» **EXERCISE REQUIREMENTS**
Restate the records exactly. Include all of them.

Extracted data entries:

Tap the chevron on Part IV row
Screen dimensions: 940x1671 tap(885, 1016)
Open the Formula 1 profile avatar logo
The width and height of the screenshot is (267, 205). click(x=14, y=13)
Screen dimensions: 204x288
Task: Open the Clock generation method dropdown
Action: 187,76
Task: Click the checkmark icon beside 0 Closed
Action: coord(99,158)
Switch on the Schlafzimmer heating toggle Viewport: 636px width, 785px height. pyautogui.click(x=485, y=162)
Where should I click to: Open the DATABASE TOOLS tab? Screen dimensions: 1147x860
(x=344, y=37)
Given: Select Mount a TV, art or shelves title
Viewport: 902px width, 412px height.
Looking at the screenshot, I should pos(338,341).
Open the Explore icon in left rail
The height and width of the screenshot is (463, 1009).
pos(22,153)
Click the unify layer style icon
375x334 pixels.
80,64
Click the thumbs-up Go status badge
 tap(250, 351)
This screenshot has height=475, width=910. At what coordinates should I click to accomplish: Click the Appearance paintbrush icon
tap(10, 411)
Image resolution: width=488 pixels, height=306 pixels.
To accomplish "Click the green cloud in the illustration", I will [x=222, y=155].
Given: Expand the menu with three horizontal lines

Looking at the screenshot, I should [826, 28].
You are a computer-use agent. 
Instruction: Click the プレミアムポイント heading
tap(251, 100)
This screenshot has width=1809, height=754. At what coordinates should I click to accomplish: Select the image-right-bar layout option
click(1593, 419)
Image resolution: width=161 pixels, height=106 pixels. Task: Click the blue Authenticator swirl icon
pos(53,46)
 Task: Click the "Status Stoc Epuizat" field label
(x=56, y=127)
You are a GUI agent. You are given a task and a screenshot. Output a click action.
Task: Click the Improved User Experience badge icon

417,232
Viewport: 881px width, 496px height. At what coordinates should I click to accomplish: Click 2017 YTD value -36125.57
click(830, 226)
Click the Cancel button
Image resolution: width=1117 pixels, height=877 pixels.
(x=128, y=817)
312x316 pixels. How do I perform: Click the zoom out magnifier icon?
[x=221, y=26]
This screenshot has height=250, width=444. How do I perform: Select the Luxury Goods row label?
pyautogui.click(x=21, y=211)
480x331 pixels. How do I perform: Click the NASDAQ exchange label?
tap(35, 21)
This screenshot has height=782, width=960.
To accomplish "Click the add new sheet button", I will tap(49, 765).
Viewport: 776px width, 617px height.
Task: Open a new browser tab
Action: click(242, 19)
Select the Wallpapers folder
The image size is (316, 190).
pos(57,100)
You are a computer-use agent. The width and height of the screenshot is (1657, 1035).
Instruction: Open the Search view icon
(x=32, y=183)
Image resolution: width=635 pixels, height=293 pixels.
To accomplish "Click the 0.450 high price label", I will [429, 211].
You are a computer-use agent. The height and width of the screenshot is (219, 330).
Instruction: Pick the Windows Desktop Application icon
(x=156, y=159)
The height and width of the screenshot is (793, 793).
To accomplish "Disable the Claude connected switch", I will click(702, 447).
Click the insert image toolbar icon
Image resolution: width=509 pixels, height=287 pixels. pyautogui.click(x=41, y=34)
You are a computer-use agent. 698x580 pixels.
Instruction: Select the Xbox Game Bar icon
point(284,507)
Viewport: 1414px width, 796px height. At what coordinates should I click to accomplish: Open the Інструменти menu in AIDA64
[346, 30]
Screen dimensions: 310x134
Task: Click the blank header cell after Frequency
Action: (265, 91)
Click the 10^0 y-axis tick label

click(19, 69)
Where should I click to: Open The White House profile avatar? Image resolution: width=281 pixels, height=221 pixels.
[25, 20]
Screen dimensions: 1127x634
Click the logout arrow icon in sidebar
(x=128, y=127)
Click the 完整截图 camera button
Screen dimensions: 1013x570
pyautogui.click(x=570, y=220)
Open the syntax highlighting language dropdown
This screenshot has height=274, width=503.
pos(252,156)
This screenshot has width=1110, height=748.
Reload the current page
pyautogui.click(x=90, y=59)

» **OUTPUT OF THE TASK**
Tap the chevron on Part IV row
Screen dimensions: 940x1671 tap(885, 1016)
Open the Formula 1 profile avatar logo
The width and height of the screenshot is (267, 205). click(x=14, y=13)
Screen dimensions: 204x288
Task: Open the Clock generation method dropdown
Action: 187,76
Task: Click the checkmark icon beside 0 Closed
Action: coord(99,158)
Switch on the Schlafzimmer heating toggle Viewport: 636px width, 785px height. pyautogui.click(x=485, y=162)
Where should I click to: Open the DATABASE TOOLS tab? Screen dimensions: 1147x860
(x=344, y=37)
Given: Select Mount a TV, art or shelves title
Viewport: 902px width, 412px height.
Looking at the screenshot, I should pos(338,341).
Open the Explore icon in left rail
The height and width of the screenshot is (463, 1009).
pos(22,153)
Click the unify layer style icon
375x334 pixels.
80,64
Click the thumbs-up Go status badge
 tap(250, 351)
This screenshot has height=475, width=910. At what coordinates should I click to accomplish: Click the Appearance paintbrush icon
tap(10, 411)
Image resolution: width=488 pixels, height=306 pixels.
To accomplish "Click the green cloud in the illustration", I will [x=222, y=155].
Given: Expand the menu with three horizontal lines

Looking at the screenshot, I should [826, 28].
You are a computer-use agent. 
Instruction: Click the プレミアムポイント heading
tap(251, 100)
This screenshot has width=1809, height=754. At what coordinates should I click to accomplish: Select the image-right-bar layout option
click(1593, 419)
Image resolution: width=161 pixels, height=106 pixels. Task: Click the blue Authenticator swirl icon
pos(53,46)
 Task: Click the "Status Stoc Epuizat" field label
(x=56, y=127)
You are a GUI agent. You are given a task and a screenshot. Output a click action.
Task: Click the Improved User Experience badge icon

417,232
Viewport: 881px width, 496px height. At what coordinates should I click to accomplish: Click 2017 YTD value -36125.57
click(830, 226)
Click the Cancel button
Image resolution: width=1117 pixels, height=877 pixels.
(x=128, y=817)
312x316 pixels. How do I perform: Click the zoom out magnifier icon?
[x=221, y=26]
This screenshot has height=250, width=444. How do I perform: Select the Luxury Goods row label?
pyautogui.click(x=21, y=211)
480x331 pixels. How do I perform: Click the NASDAQ exchange label?
tap(35, 21)
This screenshot has height=782, width=960.
To accomplish "Click the add new sheet button", I will tap(49, 765).
Viewport: 776px width, 617px height.
Task: Open a new browser tab
Action: click(242, 19)
Select the Wallpapers folder
The image size is (316, 190).
pos(57,100)
You are a computer-use agent. The width and height of the screenshot is (1657, 1035).
Instruction: Open the Search view icon
(x=32, y=183)
Image resolution: width=635 pixels, height=293 pixels.
To accomplish "Click the 0.450 high price label", I will [429, 211].
You are a computer-use agent. The height and width of the screenshot is (219, 330).
Instruction: Pick the Windows Desktop Application icon
(x=156, y=159)
The height and width of the screenshot is (793, 793).
To accomplish "Disable the Claude connected switch", I will click(702, 447).
Click the insert image toolbar icon
Image resolution: width=509 pixels, height=287 pixels. pyautogui.click(x=41, y=34)
You are a computer-use agent. 698x580 pixels.
Instruction: Select the Xbox Game Bar icon
point(284,507)
Viewport: 1414px width, 796px height. At what coordinates should I click to accomplish: Open the Інструменти menu in AIDA64
[346, 30]
Screen dimensions: 310x134
Task: Click the blank header cell after Frequency
Action: (265, 91)
Click the 10^0 y-axis tick label

click(19, 69)
Where should I click to: Open The White House profile avatar? Image resolution: width=281 pixels, height=221 pixels.
[25, 20]
Screen dimensions: 1127x634
Click the logout arrow icon in sidebar
(x=128, y=127)
Click the 完整截图 camera button
Screen dimensions: 1013x570
pyautogui.click(x=570, y=220)
Open the syntax highlighting language dropdown
This screenshot has height=274, width=503.
pos(252,156)
This screenshot has width=1110, height=748.
Reload the current page
pyautogui.click(x=90, y=59)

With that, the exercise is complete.